Text section start

This exhibition is drawn from The FGCU Art Galleries’ Permanent Collection, primarily from a donation by ASG Software Solutions, along with a work donated by Carol Littleton-Shay and a piece from Art in State Buildings. These collections contain painting, printmaking, sculpture, textiles, and ceramics. Of the over one hundred and sixty works from these collections, nine were selected. These works were chosen in order to show shared qualities; that of alternative weaving, sculptural techniques, and use of the grid. The pieces stretch the literal constraints of “textile” and “collage” to form visual narratives that are conceptually linked.
The works were made by artists who have a mutual understanding of weaving, pattern, and color. They break conventions and offer new ideas based on these shared concepts and principles. While these artists and their works are extremely varied, they coincide at intersections of method and process. They also draw on a variety of cultural traditions of the Mayans, Native Americans, and the Colonial Spaniards. These cultures and others introduced specialized methods and signature nuances to their textiles. For example, Ziek’s method of weaving within her piece was influenced by traditional Mayan weavings. Ziek says, “The brocading is done, pick by pick...I learned this technique of supplementary weft when I lived in Guatemala and studied with Mayan weavers on backstrap looms.”

Text section end
Given information section start

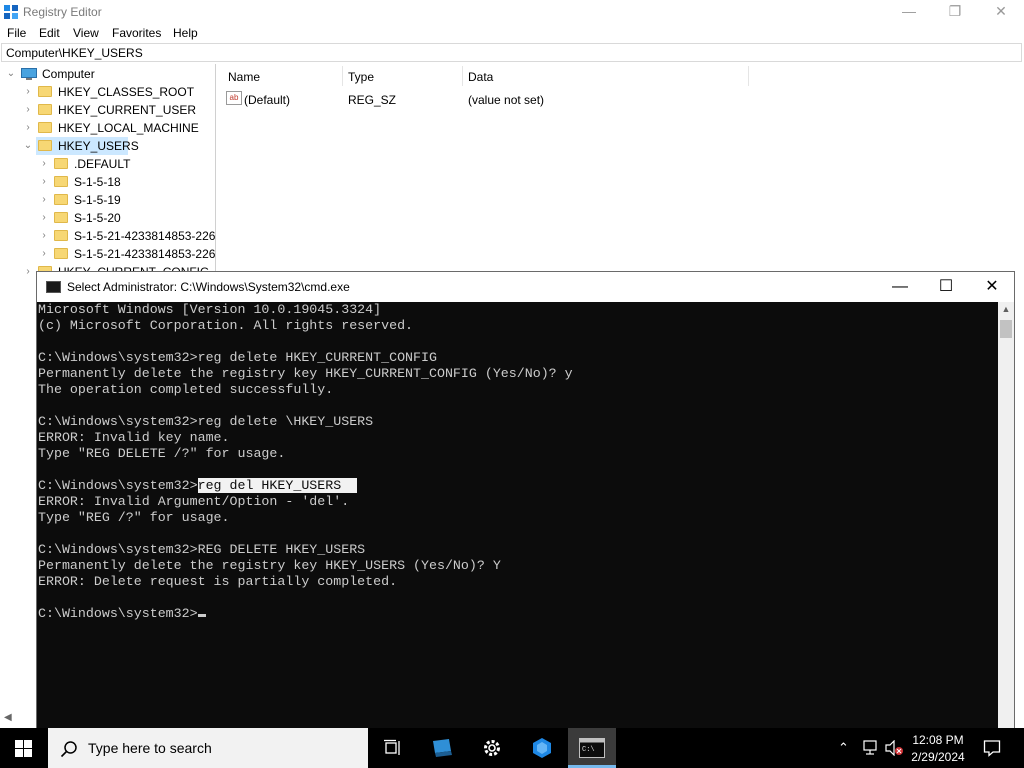 This screenshot has height=768, width=1024. Describe the element at coordinates (909, 12) in the screenshot. I see `regedit-minimize-button: —` at that location.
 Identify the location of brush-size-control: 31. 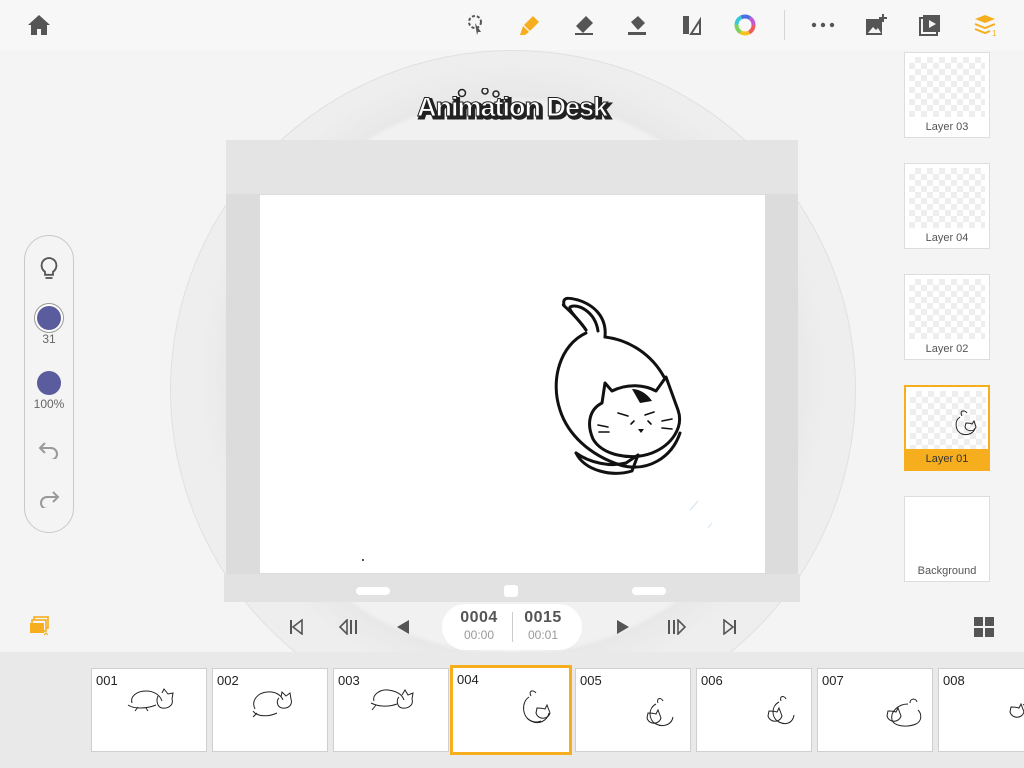
(49, 326).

Given information section end

Exercises to complete:
(a) Copy out the stretch of the exhibition text from "This exhibition is" through "are conceptually linked.".
(b) Extend the exhibition text past its last sentence.

Activity answers:
(a)
This exhibition is drawn from The FGCU Art Galleries’ Permanent Collection, primarily from a donation by ASG Software Solutions, along with a work donated by Carol Littleton-Shay and a piece from Art in State Buildings. These collections contain painting, printmaking, sculpture, textiles, and ceramics. Of the over one hundred and sixty works from these collections, nine were selected. These works were chosen in order to show shared qualities; that of alternative weaving, sculptural techniques, and use of the grid. The pieces stretch the literal constraints of “textile” and “collage” to form visual narratives that are conceptually linked.

(b)
Some pieces in this exhibition are newly displayed without a case or frame, which ultimately alters the way they are viewed. Bhakti Ziek’s Sugar Blues was originally framed, as were many of the works in the exhibition. The frames served the needs of ASG’s Corporate Offices but diminished the pieces’ materiality. Decisions were made during the initial curatorial process that aimed to enhance and emphasize the physicality of the works.
This exhibition also includes the manipulation of paper and photography. Arturo Sandoval, Tom Nakashima, and Mark Templeton use paper and photography in their pieces creating a sculptural, illusionary effect. Shifts in perspective and distance alter the perception of the viewer. Mark Templeton’s paper woven piece, Multilevel Structure , has similar connotations to Twilight Garden Blue by Lindberg, in that both artists employ a recognizable herringbone pattern. Although both works are different in medium and execution they use similar visual language. More visual similarities are evident in the displayed pieces by Nakashima and Sandoval, specifically, the use of grids or squares repeating in their pieces.
Upon first glance, Sandoval’s repetitive use of photography goes unnoticed due to the piece’s abundance of materials. Strips of photography are woven with intentional neon stitching intersecting the warps and wefts in Sandoval’s piece, Ground Zero 7. Here, moments of weaving build the foundation of the larger work, accenting the pattern and contributing additional frames of complexity to the overall texture.
Sandoval is culturally influenced by his Colonial Spanish and Native American (Tano) heritage. Sandoval’s work was prompted by two hundred and fifty years of weaving present in his family history. Sandoval’s piece also demonstrates use of alternative materials, weaving techniques, and the use of the grid.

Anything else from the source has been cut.